Element lookup rows –
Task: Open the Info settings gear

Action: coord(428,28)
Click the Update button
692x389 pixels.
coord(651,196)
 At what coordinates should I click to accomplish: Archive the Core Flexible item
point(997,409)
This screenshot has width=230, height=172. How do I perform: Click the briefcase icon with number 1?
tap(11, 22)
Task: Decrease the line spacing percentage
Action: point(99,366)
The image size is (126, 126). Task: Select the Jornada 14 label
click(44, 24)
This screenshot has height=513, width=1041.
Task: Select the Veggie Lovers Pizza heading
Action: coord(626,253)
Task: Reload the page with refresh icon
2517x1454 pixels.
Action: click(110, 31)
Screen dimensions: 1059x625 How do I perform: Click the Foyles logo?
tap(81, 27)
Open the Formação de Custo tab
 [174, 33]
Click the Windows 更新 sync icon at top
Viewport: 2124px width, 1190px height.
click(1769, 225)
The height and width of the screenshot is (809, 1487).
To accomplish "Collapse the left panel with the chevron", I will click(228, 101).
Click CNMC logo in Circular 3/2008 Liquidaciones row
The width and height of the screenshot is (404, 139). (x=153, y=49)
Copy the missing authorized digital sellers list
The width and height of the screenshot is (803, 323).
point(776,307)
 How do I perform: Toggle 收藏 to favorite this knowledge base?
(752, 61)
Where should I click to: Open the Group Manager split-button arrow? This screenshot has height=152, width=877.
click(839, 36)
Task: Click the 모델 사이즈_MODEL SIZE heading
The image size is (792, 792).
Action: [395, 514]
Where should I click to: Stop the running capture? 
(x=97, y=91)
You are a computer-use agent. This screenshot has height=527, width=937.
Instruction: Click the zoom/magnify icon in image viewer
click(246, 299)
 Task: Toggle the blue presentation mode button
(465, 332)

Written problem –
Can you copy out every row above line for line, changing nothing?

Output –
Task: Open the Info settings gear

Action: coord(428,28)
Click the Update button
692x389 pixels.
coord(651,196)
 At what coordinates should I click to accomplish: Archive the Core Flexible item
point(997,409)
This screenshot has width=230, height=172. How do I perform: Click the briefcase icon with number 1?
tap(11, 22)
Task: Decrease the line spacing percentage
Action: point(99,366)
The image size is (126, 126). Task: Select the Jornada 14 label
click(44, 24)
This screenshot has height=513, width=1041.
Task: Select the Veggie Lovers Pizza heading
Action: coord(626,253)
Task: Reload the page with refresh icon
2517x1454 pixels.
Action: click(110, 31)
Screen dimensions: 1059x625 How do I perform: Click the Foyles logo?
tap(81, 27)
Open the Formação de Custo tab
 [174, 33]
Click the Windows 更新 sync icon at top
Viewport: 2124px width, 1190px height.
click(1769, 225)
The height and width of the screenshot is (809, 1487).
To accomplish "Collapse the left panel with the chevron", I will click(228, 101).
Click CNMC logo in Circular 3/2008 Liquidaciones row
The width and height of the screenshot is (404, 139). (x=153, y=49)
Copy the missing authorized digital sellers list
The width and height of the screenshot is (803, 323).
point(776,307)
 How do I perform: Toggle 收藏 to favorite this knowledge base?
(752, 61)
Where should I click to: Open the Group Manager split-button arrow? This screenshot has height=152, width=877.
click(839, 36)
Task: Click the 모델 사이즈_MODEL SIZE heading
The image size is (792, 792).
Action: [395, 514]
Where should I click to: Stop the running capture? 
(x=97, y=91)
You are a computer-use agent. This screenshot has height=527, width=937.
Instruction: Click the zoom/magnify icon in image viewer
click(246, 299)
 Task: Toggle the blue presentation mode button
(465, 332)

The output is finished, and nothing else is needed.